▶ _Excerpted passage_:
- Opening Delimiter -
That’s a script that they roll out — every administration rolls out — every time there’s a leak of any sort. The best justification they can find for secrecy is that lives are at stake. Actually lives are at stake as a result of silence and lies which a lot of these leaks reveal.
In the latest revelations from WikiLeaks, the dangers of secrecy are no more clearly evident than in what we now learn about the vulnerability of Pakistan’s nuclear stockpiles — an issue we have previously been repeatedly assured poses no immediate risk. Secretly, we now learn, America’s leading diplomats in Pakistan did not share the confidence that the administration wanted to instill among Americans whose ignorance it preferred to guard.
Less than a month after President Obama testily assured reporters in 2009 that Pakistan’s nuclear materials “will remain out of militant hands,” his ambassador here sent a secret message to Washington suggesting that she remained deeply worried.
- Closing Delimiter -
▶ _Material provided_:
- Opening Delimiter -
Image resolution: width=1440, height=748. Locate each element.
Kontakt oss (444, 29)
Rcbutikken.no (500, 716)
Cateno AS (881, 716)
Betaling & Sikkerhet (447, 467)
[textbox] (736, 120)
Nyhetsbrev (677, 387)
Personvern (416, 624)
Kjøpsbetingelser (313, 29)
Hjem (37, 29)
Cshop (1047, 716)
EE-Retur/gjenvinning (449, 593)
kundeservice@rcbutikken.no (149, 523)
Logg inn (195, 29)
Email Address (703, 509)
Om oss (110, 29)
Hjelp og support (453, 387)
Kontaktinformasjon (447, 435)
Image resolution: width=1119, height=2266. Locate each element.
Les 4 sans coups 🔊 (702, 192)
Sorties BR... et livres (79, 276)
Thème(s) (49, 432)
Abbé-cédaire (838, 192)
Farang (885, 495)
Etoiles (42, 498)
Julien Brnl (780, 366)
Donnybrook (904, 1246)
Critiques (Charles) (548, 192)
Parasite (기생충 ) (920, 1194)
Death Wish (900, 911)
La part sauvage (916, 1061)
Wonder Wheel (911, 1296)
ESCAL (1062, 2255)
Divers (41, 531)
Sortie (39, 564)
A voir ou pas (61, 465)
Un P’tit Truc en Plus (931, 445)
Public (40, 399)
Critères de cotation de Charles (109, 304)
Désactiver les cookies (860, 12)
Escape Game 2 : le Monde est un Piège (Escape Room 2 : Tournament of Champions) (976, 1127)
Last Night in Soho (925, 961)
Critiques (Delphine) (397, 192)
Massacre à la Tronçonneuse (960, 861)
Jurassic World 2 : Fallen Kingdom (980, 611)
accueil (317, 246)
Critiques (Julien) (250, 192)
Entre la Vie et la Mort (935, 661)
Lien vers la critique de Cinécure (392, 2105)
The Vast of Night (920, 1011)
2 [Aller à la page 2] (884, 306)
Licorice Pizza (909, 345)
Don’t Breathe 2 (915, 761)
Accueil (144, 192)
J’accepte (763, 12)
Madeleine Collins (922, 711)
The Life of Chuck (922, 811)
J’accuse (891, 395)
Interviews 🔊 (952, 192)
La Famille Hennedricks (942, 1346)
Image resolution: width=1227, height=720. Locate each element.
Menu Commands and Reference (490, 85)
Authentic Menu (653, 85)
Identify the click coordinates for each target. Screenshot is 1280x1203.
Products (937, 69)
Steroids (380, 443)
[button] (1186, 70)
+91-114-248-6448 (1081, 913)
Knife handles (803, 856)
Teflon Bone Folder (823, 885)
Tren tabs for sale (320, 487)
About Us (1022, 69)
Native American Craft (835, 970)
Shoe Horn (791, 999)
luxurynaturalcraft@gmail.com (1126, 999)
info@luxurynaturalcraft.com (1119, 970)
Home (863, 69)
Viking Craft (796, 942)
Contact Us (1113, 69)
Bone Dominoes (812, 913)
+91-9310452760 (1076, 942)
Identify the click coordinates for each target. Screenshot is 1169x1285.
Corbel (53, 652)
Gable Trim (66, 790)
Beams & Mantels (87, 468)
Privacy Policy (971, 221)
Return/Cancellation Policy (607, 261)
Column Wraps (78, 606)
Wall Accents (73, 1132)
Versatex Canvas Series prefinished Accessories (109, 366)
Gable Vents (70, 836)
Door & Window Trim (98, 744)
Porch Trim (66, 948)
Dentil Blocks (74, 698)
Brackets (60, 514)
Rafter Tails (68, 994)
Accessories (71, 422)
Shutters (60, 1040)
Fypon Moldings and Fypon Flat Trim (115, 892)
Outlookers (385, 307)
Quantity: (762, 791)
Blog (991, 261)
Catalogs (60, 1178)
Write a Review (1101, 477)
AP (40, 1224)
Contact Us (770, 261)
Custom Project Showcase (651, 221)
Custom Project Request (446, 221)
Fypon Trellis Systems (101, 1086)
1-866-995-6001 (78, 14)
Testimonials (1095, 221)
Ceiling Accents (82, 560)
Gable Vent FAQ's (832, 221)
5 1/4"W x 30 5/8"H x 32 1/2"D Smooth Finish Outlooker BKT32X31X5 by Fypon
- Closing Delimiter -
▶ _What you need to do_: Continue the passage above on the WikiLeaks revelations about Pakistan's nuclear stockpiles, picking up right after its final sentence.

▶ _Result of the exercise_:
The ambassador’s concern was a stockpile of highly enriched uranium, sitting for years near an aging research nuclear reactor in Pakistan. There was enough to build several “dirty bombs” or, in skilled hands, possibly enough for an actual nuclear bomb.
In the cable, dated May 27, 2009, the ambassador, Anne W. Patterson, reported that the Pakistani government was yet again dragging its feet on an agreement reached two years earlier to have the United States remove the material.
She wrote to senior American officials that the Pakistani government had concluded that “the ‘sensational’ international and local media coverage of Pakistan’s nuclear weapons made it impossible to proceed at this time.” A senior Pakistani official, she said, warned that if word leaked out that Americans were helping remove the fuel, the local press would certainly “portray it as the United States taking Pakistan’s nuclear weapons.”
The fuel is still there.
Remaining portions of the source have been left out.